You should've got the liquid metal out instead of thermal tape haha
Unless it is specifically labeled as an 'alkaline' battery, you can safely assume it's not alkaline. The term 'heavy duty' is used for zinc-carbon type batteries because 'heavy duty' is essentially a meaningless but impressive-sounding term that marketing types love to throw around.
I had recently read that "super heavy duty" refers to Carbon Zinc. I put them in my maglight Because they are so light. They work awful though
Back in the 1980s and before there were often three types of primary cells available in the common sizes (AA, C, D, ect.) With the cheap carbon zinc cells, Eveready brand sold with a primarily silver label, Radio Shack used red.
The next step up was the so called "heavy duty" cells, primarily in black by Eveready and green by RS. I think these were a zinc chloride chemistry. They were touted as having double the life of the carbon zinc cells.
Alkaline was the premium cell and Eveready used the "Energizer" brand and RS used a gold label.
At some point (1990's?) the true "heavy duty" zinc chloride cells were no longer produced and the marketing champs put "heavy duty" on the carbon zinc cells.
@@JohnAudioTech I was thinking of the "Super" designation. I have Energizer Alkaline that say Heavy Duty. But it seems the "Super" is reserved only for the Worst of all!
How would you get cancer from a screwdriver?
The only thing I got from screwdrivers was a hung over...;-)
Supposedly from the materials is made of; the plastic handle and the chrome plating. The risk is actually quite small, but there's a push to plaster warning labels on anything that might even be SLIGHTLY dangerous.
You can thank lawyers and insurance companies for this.
@@xaenon I think the risk might be that if you swallowed the screwdriver, you might develop cancer years later. But if you swallowed one of those screwdrivers, you would have much more serious issues to deal with!
Crush up the handles and smoke them in a crack pipe is my guess.
So called Cheap Pc Speakers sound more expensive than they look.
Darn it John, where the heck did you get these cool speakers for just around three bucks? 😱
eBay?
Clearance section at Parts Express. Shown a couple of videos back.

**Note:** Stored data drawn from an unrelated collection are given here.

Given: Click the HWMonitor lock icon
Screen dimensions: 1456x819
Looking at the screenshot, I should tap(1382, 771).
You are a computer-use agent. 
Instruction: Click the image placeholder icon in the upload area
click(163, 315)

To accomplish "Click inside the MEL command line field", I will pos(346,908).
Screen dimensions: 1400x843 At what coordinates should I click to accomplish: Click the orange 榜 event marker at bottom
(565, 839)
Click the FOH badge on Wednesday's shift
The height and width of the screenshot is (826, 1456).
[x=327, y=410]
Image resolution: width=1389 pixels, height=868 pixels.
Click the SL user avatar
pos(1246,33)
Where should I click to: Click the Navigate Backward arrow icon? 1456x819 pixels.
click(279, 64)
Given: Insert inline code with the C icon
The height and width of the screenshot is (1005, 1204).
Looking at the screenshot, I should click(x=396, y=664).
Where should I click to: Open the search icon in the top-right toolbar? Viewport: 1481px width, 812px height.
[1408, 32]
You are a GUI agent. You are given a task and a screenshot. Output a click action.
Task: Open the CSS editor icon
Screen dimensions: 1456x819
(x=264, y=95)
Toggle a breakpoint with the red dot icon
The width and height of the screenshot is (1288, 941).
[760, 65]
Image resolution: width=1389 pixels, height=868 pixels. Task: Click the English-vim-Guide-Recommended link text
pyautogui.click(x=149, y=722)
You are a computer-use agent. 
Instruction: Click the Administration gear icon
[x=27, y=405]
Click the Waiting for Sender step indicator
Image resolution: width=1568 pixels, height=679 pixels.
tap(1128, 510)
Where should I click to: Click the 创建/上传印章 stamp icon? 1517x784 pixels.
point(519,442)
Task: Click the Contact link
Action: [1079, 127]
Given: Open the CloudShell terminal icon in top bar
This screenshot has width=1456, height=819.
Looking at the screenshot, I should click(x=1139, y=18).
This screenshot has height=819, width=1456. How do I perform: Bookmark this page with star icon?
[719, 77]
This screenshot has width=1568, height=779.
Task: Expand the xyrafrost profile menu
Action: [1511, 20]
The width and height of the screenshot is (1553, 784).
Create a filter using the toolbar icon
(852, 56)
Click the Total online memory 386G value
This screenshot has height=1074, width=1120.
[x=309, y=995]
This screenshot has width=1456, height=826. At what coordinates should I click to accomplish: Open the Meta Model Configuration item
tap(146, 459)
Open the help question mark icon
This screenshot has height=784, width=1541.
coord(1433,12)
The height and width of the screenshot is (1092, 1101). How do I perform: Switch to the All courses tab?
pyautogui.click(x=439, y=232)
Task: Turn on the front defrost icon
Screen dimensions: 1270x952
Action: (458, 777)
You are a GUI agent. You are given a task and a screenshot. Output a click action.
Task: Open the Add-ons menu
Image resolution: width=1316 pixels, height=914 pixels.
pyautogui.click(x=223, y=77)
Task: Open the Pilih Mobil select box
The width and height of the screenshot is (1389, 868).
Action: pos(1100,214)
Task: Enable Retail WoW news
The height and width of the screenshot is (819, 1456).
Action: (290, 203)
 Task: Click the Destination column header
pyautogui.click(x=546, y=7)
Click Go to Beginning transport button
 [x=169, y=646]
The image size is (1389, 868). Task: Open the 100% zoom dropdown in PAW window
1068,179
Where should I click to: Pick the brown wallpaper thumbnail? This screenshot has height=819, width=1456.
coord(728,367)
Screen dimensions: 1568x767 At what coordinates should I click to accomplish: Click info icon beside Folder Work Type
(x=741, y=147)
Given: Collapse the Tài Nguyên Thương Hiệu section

@@TheTrueVoiceOfReason thanks!
Oh my gosh the record is horrible!😂
This is why i don't buy computer speakers. All of them are real over priced crap. I made my own speakers with a pair of sony car speakers and mdf box made by a guy who specialises in speaker cabinets and i use a tda7498 class d amp board to run them at enough power to vibrate my room 😂 although the pc harddrives don't like the bass.